## WHAT YOU NEED TO DO
Copy the rows word for word, starting at the line that contains "The width and" and ending after the line that contains "Action: pyautogui.click(x=998, y=170)". Leave out the pictures.

>> start DATA FOR THIS TASK

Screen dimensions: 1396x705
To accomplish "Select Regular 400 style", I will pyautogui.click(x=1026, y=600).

>> end DATA FOR THIS TASK
>> start DATA FOR THIS TASK

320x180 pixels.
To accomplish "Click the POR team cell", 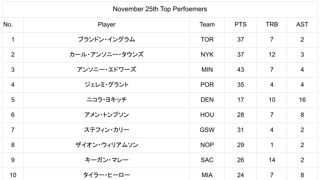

>> end DATA FOR THIS TASK
>> start DATA FOR THIS TASK

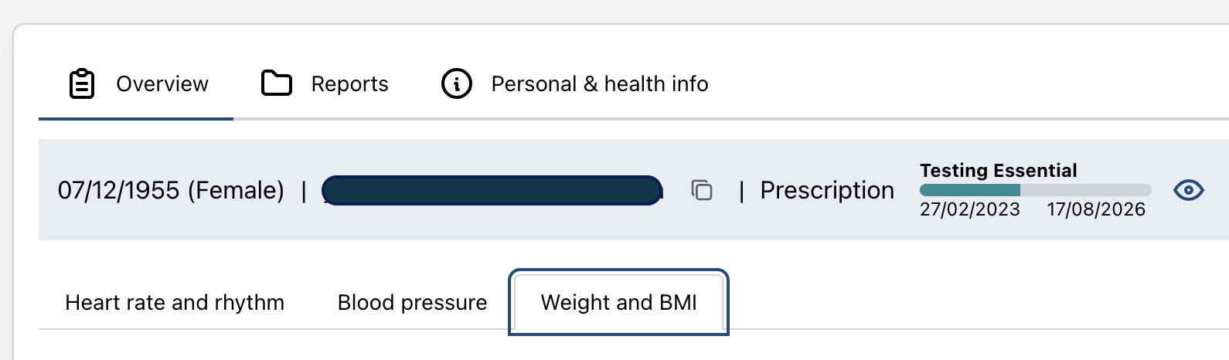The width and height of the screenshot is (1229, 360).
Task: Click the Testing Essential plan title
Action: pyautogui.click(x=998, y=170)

>> end DATA FOR THIS TASK

## EXERCISE OUTPUT
The width and height of the screenshot is (1229, 360).
Task: Click the Testing Essential plan title
Action: pyautogui.click(x=998, y=170)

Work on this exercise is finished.